Mr Gbolagade told the panel that while at LASUTH, two operations where doctors took tissues from his left thigh to help the hand failed and the arteries burst after two days.
“The hospital billed me $10,000 for each stage. I did the first one, hoping that I will be able to raise money for the second one, which they gave me nine to 10 months but I couldn’t go back for the second surgery since 2012.”
He said he had been living on painkillers since then.
The victim further narrated that when he got back from India, he went to the DPO to see if they could help.
But he said after waiting for six months, he hired a lawyer after which they wrote to the Commissioner of Police and the Inspector General of Police, but no response was received.

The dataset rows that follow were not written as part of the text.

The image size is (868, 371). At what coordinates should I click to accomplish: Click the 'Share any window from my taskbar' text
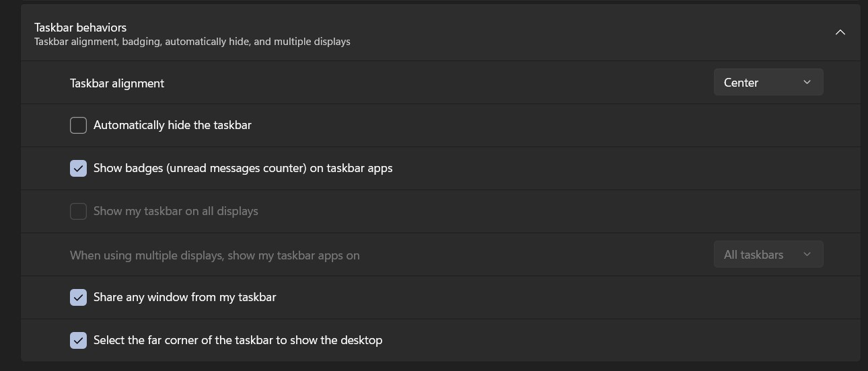tap(184, 297)
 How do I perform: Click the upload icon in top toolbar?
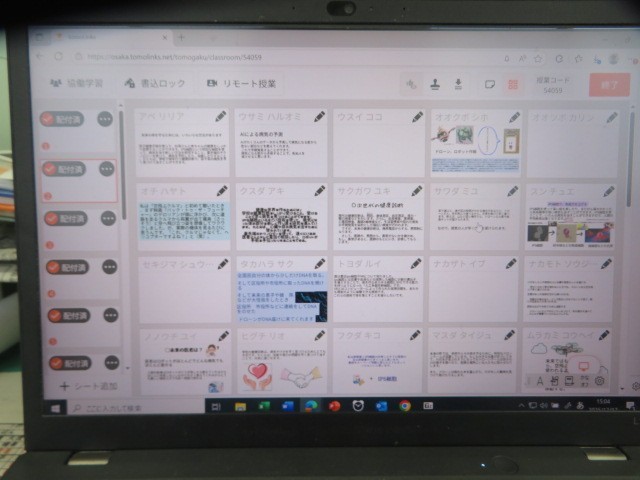[435, 84]
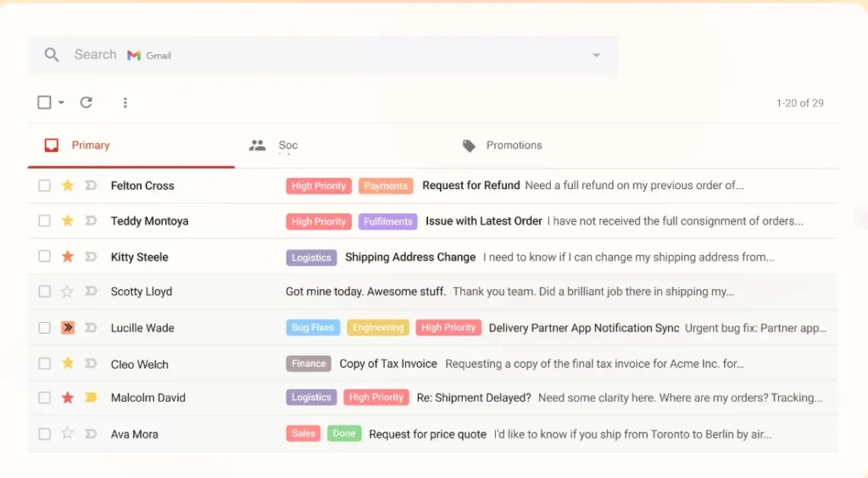
Task: Click the search magnifier icon
Action: (x=52, y=55)
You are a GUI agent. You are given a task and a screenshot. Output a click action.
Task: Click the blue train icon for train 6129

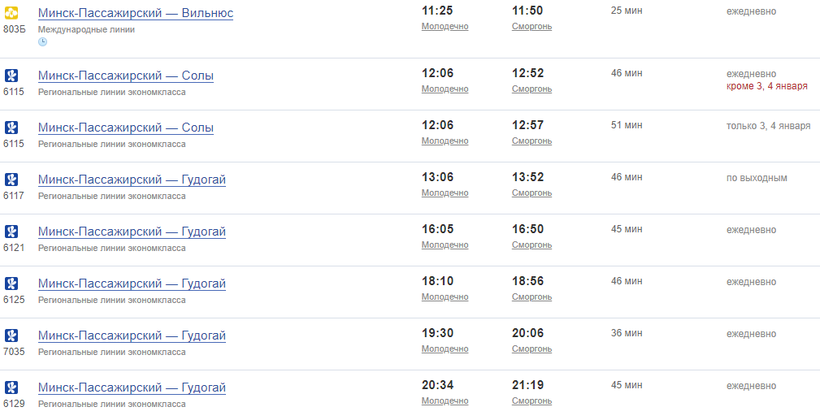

“When there was no response from any quarters, we had to go to court. Four years down the line, on September 30, 2015, the same day I was shot, I got judgement from the Federal High Court in 2015 for the police to pay for the expenses incurred locally and the first and second stages.
“The court awarded $31,562 and another $15,000 for the third stage and N5 million for the general damage, physical and emotional. That was in 2015, six years later, nothing has still happened,” he told the panel.
Mr Gbolagade said with the help of his lawyer, he had written to different quarters, including the Attorney General in respect of the judgment, “but since 2015, the sum has not been paid.”
“I don’t have the financial capacity to go back to India, since 2012. I have been finding a way out to see if I can make use of my right hand. But if I don’t get the cash, I can’t go out of the country to continue the treatment,” he said.
The counsel to the police, Cyril Ajifor, did not cross-examine the victim.
“We have listened to the petitioner’s case, we will not be joining issue with the petitioner. In his suit at the Federal High Court, there is proof that there was also medical brutality and not just police brutality.
“My Lord, we are only begging for a date to reach the mentioned DPO and get back to address the court on that,” Mr Ajifor said.
Doris Okuwobi then adjourned the matter till January 27 for the hearing of the case.